JR
Episode #10 of the course “Street artists you should know”
The French photographer and street artist known as “JR” has yet to confirm his identity publically. Born in 1983, he began to make his mark around Paris as a graffiti artist, but he really started drawing attention to himself when he began to post photographs in public spaces. His website says that his movement into photography began when he found a camera on the Paris subway and photographed first the city’s existing street art and then the “vertical spaces” of the city’s rooftops and underground areas.
Creating great controversy in 2007, JR’s Face to Face exhibit is an example of his creative intent to inject politics into the social consciousness. For Face to Face, JR astounded critics when he illegally posted huge portrait images of Israelis and Palestinians on both sides of the separation wall and security fence. He wants to create “pervasive art” that wraps itself around a building, without being invited, as an organic and collective form of creativity. He believes that everyone could be an artist—even if temporarily—or the subject of a piece of art. He encourages people to participate in street art.

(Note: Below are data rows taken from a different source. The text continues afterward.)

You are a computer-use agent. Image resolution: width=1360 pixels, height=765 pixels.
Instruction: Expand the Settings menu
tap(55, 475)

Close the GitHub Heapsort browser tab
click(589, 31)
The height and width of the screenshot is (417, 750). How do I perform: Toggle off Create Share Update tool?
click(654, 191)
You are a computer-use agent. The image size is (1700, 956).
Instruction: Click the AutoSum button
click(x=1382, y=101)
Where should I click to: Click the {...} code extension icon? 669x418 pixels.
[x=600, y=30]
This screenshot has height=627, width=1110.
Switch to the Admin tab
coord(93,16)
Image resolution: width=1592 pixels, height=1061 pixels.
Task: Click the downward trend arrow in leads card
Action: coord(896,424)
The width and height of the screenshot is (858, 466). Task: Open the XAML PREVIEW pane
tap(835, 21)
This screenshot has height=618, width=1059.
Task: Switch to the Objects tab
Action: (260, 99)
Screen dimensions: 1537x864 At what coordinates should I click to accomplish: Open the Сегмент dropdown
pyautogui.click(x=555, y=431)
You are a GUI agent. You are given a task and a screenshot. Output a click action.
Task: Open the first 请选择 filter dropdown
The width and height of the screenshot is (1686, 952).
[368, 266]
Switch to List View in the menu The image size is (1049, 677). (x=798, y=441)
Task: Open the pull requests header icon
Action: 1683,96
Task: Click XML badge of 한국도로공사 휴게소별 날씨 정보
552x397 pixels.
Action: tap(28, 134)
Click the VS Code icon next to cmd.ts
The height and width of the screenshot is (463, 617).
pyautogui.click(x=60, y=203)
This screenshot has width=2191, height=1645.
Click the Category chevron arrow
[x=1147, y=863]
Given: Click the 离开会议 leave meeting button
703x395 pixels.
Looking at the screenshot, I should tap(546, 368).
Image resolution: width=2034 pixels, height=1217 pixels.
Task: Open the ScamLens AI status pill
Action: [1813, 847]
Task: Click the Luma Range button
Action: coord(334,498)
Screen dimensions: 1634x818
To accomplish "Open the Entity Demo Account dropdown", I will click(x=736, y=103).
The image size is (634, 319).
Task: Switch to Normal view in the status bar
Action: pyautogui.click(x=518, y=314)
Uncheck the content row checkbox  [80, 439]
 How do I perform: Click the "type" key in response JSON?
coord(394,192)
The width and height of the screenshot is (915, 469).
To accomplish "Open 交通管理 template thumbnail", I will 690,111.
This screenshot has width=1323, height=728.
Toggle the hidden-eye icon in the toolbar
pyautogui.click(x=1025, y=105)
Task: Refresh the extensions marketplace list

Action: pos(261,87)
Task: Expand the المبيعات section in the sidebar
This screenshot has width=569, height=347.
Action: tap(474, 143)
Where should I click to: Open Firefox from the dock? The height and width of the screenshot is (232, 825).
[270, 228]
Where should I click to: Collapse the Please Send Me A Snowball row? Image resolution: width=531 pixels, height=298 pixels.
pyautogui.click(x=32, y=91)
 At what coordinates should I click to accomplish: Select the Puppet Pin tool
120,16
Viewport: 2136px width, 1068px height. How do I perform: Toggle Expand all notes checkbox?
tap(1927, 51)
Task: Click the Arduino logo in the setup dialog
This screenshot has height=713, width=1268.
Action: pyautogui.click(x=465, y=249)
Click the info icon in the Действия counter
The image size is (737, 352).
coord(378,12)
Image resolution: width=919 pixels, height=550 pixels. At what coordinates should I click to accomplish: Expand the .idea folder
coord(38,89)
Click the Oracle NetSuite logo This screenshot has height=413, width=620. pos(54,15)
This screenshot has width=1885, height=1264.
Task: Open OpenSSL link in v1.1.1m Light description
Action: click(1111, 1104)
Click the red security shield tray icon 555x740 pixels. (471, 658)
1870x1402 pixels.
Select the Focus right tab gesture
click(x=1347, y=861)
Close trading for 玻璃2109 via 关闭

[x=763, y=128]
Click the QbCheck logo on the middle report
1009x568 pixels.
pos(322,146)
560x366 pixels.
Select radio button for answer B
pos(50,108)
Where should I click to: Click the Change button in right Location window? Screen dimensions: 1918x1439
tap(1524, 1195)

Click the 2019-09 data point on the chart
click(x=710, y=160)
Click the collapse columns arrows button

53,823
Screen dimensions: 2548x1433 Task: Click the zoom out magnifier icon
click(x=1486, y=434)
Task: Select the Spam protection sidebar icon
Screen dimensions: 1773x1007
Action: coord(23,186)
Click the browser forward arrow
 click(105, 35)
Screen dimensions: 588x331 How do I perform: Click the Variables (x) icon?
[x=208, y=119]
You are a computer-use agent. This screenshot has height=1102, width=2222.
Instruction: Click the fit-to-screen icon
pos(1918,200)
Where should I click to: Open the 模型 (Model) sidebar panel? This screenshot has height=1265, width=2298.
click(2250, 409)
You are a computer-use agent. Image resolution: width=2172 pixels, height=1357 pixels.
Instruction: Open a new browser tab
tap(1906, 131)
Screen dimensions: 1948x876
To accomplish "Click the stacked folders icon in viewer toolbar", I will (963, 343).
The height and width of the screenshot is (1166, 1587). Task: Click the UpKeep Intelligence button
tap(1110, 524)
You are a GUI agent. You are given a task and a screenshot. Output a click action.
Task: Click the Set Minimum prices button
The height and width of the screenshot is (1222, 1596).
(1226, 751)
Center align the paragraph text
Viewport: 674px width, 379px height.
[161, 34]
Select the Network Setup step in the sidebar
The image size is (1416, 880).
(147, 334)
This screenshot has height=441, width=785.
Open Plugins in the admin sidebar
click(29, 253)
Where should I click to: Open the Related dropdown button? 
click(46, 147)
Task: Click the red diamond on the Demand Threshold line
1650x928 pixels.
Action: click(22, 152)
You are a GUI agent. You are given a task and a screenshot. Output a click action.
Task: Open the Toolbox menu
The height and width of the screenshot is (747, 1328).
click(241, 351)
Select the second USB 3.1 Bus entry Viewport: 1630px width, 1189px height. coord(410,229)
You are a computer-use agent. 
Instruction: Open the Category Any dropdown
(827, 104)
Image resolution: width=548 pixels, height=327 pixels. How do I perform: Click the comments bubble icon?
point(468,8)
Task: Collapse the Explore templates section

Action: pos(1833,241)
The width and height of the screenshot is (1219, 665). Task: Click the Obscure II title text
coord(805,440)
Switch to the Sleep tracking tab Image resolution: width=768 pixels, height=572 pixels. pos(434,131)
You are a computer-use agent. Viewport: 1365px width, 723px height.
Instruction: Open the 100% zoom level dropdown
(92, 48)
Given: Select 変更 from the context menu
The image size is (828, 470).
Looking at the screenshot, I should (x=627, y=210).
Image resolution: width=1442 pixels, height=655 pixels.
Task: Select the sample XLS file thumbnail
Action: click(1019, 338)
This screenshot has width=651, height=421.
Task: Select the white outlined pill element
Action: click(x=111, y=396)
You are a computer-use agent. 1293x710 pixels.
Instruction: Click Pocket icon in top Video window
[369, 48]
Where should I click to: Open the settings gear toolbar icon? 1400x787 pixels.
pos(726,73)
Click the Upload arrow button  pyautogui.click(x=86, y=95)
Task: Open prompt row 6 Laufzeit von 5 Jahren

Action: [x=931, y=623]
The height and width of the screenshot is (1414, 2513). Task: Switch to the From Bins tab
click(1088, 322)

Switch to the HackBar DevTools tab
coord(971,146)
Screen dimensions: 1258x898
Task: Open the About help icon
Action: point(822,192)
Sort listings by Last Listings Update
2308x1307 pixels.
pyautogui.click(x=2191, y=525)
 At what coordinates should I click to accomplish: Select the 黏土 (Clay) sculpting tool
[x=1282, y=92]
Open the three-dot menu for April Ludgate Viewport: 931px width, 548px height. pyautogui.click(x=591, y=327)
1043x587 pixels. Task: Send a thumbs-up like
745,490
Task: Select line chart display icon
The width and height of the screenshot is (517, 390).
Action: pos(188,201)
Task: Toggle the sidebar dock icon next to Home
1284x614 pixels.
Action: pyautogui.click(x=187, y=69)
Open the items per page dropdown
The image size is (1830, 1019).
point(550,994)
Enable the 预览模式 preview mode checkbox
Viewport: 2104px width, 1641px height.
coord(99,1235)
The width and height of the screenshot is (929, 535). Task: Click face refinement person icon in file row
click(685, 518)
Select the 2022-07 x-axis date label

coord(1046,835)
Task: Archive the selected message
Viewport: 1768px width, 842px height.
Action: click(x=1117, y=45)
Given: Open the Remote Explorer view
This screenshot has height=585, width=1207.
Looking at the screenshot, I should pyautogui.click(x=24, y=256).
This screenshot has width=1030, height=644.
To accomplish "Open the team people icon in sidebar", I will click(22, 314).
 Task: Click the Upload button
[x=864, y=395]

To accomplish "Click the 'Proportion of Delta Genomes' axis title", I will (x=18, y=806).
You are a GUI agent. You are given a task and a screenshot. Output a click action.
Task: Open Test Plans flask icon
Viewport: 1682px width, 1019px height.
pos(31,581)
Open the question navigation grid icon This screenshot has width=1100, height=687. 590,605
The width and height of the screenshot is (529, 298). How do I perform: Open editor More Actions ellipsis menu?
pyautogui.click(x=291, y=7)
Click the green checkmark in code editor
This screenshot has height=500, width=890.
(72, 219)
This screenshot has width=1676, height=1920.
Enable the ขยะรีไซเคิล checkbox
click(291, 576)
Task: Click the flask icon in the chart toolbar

As winner of the Ted Prize in 2011, JR founded the Inside Out project, which aimed to change advertising efforts and allowed people to have their pictures taken and posted to express their support for an idea or to relate their personal experience. Since then he has spent a great deal of time in the US, especially New York City, and has been inspired to paint a series of portraits of Lakota Native Americans. JR’s work is about raising questions and allowing the art viewer to contemplate and create answers for him or herself.